Paul Ryan is like the Big Bad Wolf trying to convince the Three Little Pigs that investing in a slaughterhouse will turn their fortunes around.

It’s bad enough that Boeing cowered as other corporations pulled out of Trump’s Manufacturing Jobs Initiative over his racist and anti-Semitic cheer-leading. The leaders of Intel, 3M, Merck, Under Armour, the AFL-CIO, and the Alliance for American Manufacturing all said they could not continue in good conscience as Trump sided with neo-Nazis. But not Boeing. Boeing was silent.

Boeing is very cozy with Trump. Boeing CEO Dennis Muilenburg has regularly travelled to Mar-a-Lago and Trump Tower for private meetings with Trump and they’ve spoken on the phone dozens of times. After 100 days in office, Boeing took out full page ads in The Washington Post, The New York Times and The Wall Street Journal, praising Trump’s commitment to business interests.

Boeing continues to reap the rewards of sucking up to Trump. A fancier word would be sycophancy, servile and self-seeking flattery.

But never mind. Boeing’s stock price has increased from $159 on Inauguration Day in January to $235 this week. Boeing is leading the Wall Street boom, with 5,700 planes on back order and its first half-year net earnings exceeding $3.2 billion. The Trump administration has set aside $1.1 billion in the federal budget for 14 Boeing Super Hornet fight jets and is contracting with Boeing for new Air Force One jets. Low interest rates are encouraging air carriers to order new fuel-efficient planes for their fleets.

So Boeing doesn’t want to offend the president. And Boeing certainly doesn’t want to mess up any relations they have with elected leaders in South Carolina, where Boeing has built a new airplane manufacturing facility. Before 2013, South Carolina’s employment numbers were just a blip in Boeing’s totals. Now employment in that state exceeds 7,000.

That’s great for South Carolina, but Washington has given Boeing tons of tax breaks. Where are our jobs?

Boeing employed 104,000 workers in Washington in 1998, and then we started giving them more tax incentives. The Legislature gave a $3.7 billion tax exemption to Boeing in 2003, and then piled on with an $8.2 billion tax exemption in 2013. Now, Boeing employs a fraction of what they used to — 67,000 — and is shedding about 6,000 jobs a year.
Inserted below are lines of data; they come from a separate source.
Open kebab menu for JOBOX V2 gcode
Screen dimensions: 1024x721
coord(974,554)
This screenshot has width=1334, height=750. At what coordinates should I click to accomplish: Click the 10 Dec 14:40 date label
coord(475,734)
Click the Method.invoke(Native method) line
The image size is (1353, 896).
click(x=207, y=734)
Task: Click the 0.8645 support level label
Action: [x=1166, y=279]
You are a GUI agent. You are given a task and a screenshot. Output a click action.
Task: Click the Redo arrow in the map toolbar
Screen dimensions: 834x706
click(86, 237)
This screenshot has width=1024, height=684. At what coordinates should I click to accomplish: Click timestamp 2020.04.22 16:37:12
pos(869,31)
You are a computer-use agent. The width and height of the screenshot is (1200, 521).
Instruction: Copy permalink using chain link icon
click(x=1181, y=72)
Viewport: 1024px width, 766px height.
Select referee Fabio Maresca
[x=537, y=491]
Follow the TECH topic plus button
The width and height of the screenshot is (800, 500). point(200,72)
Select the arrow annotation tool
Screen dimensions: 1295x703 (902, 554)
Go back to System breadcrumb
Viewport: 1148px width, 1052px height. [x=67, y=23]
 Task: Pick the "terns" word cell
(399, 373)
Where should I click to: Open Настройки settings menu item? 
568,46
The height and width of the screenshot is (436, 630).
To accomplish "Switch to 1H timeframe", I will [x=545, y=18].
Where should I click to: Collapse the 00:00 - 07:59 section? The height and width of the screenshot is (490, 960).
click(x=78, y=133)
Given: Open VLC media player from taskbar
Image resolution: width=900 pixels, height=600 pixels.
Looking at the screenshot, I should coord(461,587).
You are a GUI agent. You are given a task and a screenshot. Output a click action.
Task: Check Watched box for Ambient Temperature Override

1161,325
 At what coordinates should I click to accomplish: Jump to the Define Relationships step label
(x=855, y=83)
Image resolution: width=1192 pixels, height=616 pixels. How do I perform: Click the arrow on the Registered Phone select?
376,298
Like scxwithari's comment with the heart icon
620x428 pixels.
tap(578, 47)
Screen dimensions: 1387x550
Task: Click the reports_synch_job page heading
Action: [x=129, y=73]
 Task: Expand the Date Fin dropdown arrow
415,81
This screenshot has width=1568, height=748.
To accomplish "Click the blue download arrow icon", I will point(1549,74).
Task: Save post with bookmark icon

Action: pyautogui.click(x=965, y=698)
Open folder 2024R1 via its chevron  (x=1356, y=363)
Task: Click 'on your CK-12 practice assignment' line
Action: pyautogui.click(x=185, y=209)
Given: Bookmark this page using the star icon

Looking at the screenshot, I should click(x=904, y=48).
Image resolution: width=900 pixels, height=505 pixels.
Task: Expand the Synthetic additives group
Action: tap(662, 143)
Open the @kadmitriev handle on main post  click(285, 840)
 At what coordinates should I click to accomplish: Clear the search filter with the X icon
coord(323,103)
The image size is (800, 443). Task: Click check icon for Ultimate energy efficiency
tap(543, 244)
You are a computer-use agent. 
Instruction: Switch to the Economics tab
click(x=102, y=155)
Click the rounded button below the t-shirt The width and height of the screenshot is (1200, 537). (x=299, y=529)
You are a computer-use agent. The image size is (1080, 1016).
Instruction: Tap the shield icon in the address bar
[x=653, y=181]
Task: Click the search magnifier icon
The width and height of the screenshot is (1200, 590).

Boeing used this $12 billion in Washington state tax breaks to invest in South Carolina. In 2009, Boeing broke ground on the new, 1.2 million-square-foot 787 Dreamliner final assembly and delivery line facility. In 2014, Boeing broke ground on a new state-of-the-art, 256,000-square-foot painting facility. That opened in late 2016. Now the company can take away more jobs and production of the 787 from Everett, without losing a beat.

This is Boeing’s corporate citizenry. Grab billions from the state of Washington, and ship that money out of state or into the hands of investors.

At the federal level, Boeing receives the eighth largest tax subsidies of any corporation. In nine of the last 15 years, Boeing has a negative tax rate. In 2013, the U.S. government wound up owing the company $199 million. In 2003, Boeing’s negative federal tax bill was $1.7 billion! That’s yuge!

Paul Ryan wants to cut the tax rate on corporations, saying that it will bring jobs. But our history with Boeing shows that is anything but true. We’re giving up our livelihoods for corporate welfare and bigger stock returns.

Let Paul Ryan come here and huff and puff over false projections of job growth. But don’t let him blow our house down.